* **Exercise description**
Where "named" occurs in a line of the entries below, copy that line.

* **Materials provided**
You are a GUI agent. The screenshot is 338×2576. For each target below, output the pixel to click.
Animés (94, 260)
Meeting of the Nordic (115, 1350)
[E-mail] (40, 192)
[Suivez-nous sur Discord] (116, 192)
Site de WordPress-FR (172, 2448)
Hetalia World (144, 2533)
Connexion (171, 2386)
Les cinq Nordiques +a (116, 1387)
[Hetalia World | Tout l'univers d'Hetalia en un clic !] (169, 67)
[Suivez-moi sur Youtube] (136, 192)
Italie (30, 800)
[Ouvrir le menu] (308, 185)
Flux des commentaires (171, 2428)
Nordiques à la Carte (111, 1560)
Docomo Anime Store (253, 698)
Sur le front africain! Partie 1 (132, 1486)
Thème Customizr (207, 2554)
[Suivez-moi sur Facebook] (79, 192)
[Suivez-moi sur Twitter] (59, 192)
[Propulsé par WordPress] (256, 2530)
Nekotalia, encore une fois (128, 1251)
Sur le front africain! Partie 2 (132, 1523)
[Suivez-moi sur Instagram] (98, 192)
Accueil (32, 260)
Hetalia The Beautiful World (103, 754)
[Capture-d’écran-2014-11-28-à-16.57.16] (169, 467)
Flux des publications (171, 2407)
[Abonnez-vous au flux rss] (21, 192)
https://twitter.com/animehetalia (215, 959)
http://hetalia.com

...

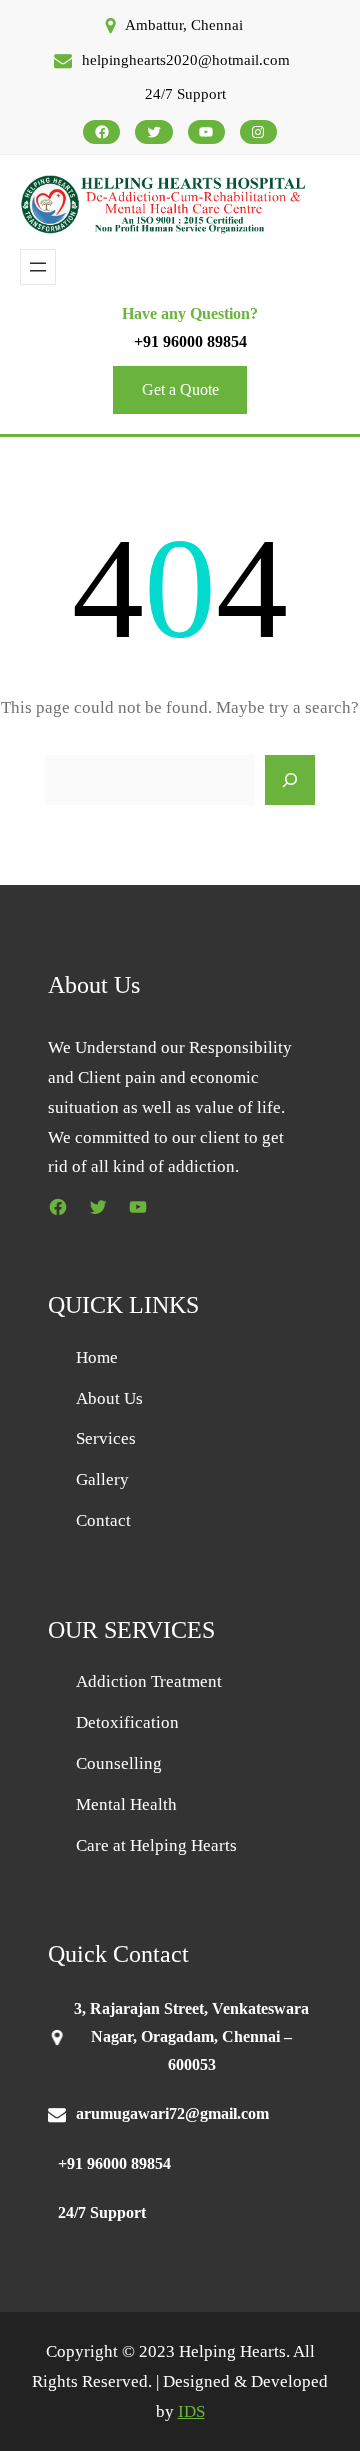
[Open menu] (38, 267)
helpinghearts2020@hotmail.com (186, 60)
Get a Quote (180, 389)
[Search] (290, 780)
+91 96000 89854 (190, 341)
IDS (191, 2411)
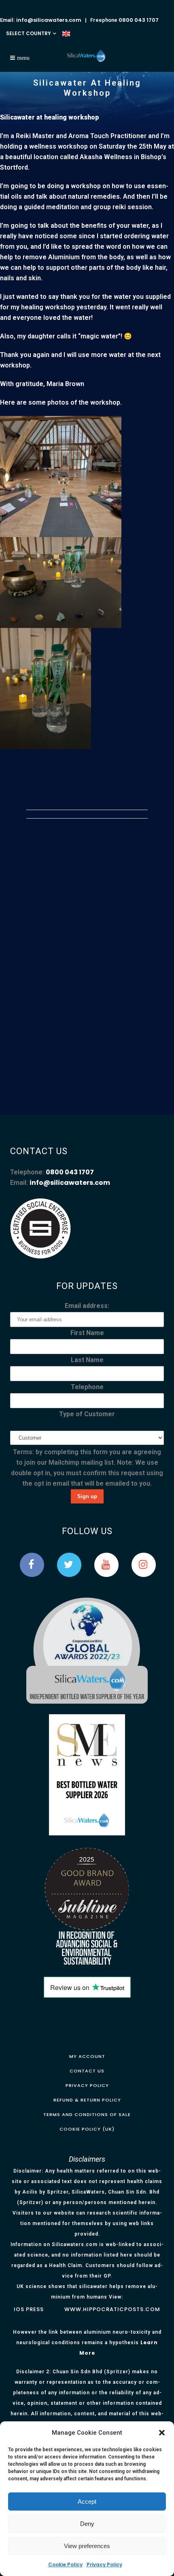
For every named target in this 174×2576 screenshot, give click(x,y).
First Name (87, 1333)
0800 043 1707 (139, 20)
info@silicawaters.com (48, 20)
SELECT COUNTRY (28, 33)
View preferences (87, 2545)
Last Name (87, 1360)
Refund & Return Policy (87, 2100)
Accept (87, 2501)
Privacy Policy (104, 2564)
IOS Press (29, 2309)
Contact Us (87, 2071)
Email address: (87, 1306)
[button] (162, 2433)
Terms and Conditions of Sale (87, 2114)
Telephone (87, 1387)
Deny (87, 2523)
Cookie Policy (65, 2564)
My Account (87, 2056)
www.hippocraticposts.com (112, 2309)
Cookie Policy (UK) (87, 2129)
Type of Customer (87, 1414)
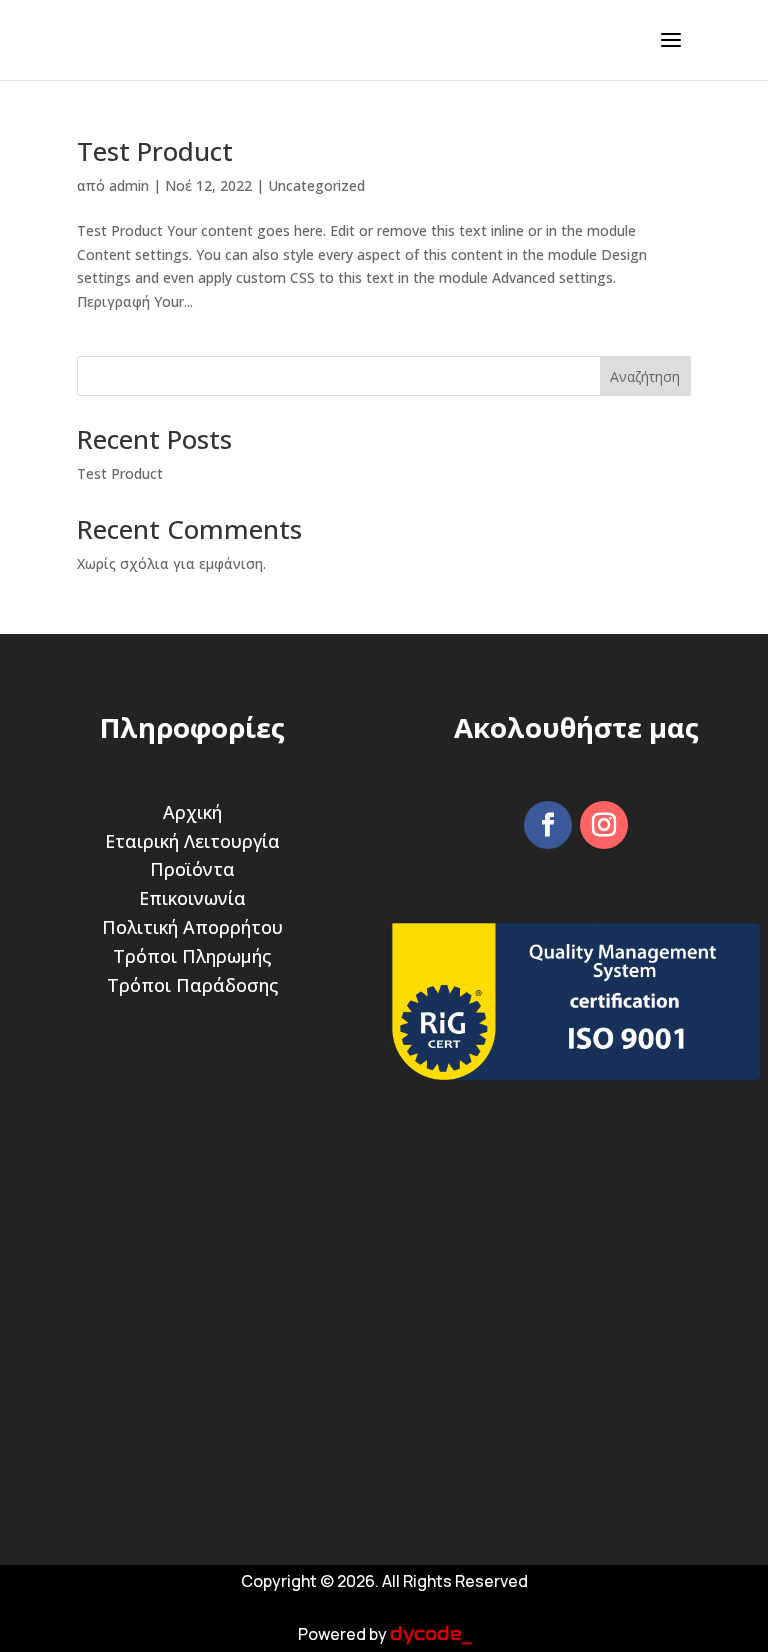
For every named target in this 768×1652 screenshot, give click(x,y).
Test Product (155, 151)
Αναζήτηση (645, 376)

* **Task output**
For every named target in this 174×2576 screenshot, give click(x,y).
For every named target in this 768×1652 screenshot, give click(x,y).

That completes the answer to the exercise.